## Brano proposto:
Quindi, bene ha fatto la dottoressa Acidini a ricordare – e bene ha fatto perché è applicabile anche alla bellezza – il concetto di condivisione. Se non condivido, non perseguo un bene comune, se non condivido, non tanto nella fruizione del risultato finale ma nella costruzione e nella cura, perché ciò che abbiamo va curato, ciò che man mano abbiamo realizzato va curato. E allora, forse si spiega meglio perché dicevo che il riferimento, anche per il futuro, non è a gruppi ristretti o a gruppi oligarchici ma appunto alla forma più estesa, la forma di popolo, che è quello che diceva Giovanni Paolo II in moltissimi suoi discorsi. Qui ho preparato una sua citazione, che era nella allocuzione all’ONU, un passaggio importante in cui osservava: “L’educazione consiste in sostanza nel fatto che l’uomo divenga sempre più umano, che possa «essere» di più e non solamente che possa «avere» di più, e che, di conseguenza, attraverso tutto ciò che egli «ha», tutto ciò che egli «possiede», sappia sempre più pienamente «essere» uomo”.

## Dati sugli elementi e sulla posizione del testo:

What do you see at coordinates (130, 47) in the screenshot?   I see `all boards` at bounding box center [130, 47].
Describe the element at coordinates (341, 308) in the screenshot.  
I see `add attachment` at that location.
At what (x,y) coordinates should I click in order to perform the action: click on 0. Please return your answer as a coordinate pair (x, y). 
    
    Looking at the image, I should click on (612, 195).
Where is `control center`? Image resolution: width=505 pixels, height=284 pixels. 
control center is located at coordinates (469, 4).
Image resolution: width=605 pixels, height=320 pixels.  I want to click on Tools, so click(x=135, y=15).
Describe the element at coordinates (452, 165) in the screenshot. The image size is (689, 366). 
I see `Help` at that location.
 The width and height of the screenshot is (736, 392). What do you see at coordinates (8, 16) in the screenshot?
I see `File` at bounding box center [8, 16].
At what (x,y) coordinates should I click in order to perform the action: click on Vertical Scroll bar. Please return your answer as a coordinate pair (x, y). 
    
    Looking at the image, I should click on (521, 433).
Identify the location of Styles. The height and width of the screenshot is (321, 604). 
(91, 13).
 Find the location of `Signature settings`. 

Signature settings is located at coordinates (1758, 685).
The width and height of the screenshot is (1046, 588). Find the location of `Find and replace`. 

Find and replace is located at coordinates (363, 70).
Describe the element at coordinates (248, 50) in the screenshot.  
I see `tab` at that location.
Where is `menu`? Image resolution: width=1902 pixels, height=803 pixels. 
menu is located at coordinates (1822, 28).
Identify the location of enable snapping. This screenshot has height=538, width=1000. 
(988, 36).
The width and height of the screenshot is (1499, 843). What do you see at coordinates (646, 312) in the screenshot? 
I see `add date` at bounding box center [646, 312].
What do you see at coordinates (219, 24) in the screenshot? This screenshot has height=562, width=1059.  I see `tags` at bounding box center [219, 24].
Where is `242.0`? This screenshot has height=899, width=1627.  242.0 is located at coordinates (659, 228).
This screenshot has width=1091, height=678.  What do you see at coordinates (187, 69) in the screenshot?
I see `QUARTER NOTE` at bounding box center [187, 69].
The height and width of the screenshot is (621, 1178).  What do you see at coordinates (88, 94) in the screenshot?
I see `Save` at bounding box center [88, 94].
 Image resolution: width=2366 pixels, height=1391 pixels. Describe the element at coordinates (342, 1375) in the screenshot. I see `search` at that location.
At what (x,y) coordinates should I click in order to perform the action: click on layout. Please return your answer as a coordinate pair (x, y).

## Cosa fare:
Prosegui il brano sulla condivisione e il bene comune a partire dall'ultima frase riportata. I record sono materiale separato dal brano.

## Risultato:
Un’ulteriore annotazione. Forse, quando parliamo di cultura, quando parliamo anche di bellezza, così come nel caso della bellezza occorre dire «andiamo nel profondo», nel caso della cultura, nel caso delle rappresentazioni culturali dominanti, ci dobbiamo dire: ma qual è, per dir così, lo spessore di questa rappresentazione culturale, quale la sua effettiva caratura, quale la durata? Condividendo il fatto che alcune parole possono essere speci di libellule, non ci dobbiamo fare imprigionare dalla bellezza della parola cultura: che cultura è? E’ cultura costruita attraverso quali valori? E fondata su quali valori? Perché questo non è indifferente rispetto alla bellezza della cultura e alla stessa durata della cultura. È una delle ragioni, ma lo dico fra parentesi, per cui l’antitesi netta che Mons. Negri faceva fra cultura e ideologia, certamente valida per alcune fasi storiche, si attenua in altre, nel senso che, se riteniamo, come io, per esempio, ritengo che le ideologie, almeno nell’accezione meno triviale del termine, siano comunque necessarie per la politica, il tema vero non è la divaricazione fra cultura e ideologia ma come una buona visione culturale, che è ciò di cui oggi abbiamo bisogno, possa alimentare delle non triviali ideologie, se le riteniamo appunto necessarie per la competizione politica.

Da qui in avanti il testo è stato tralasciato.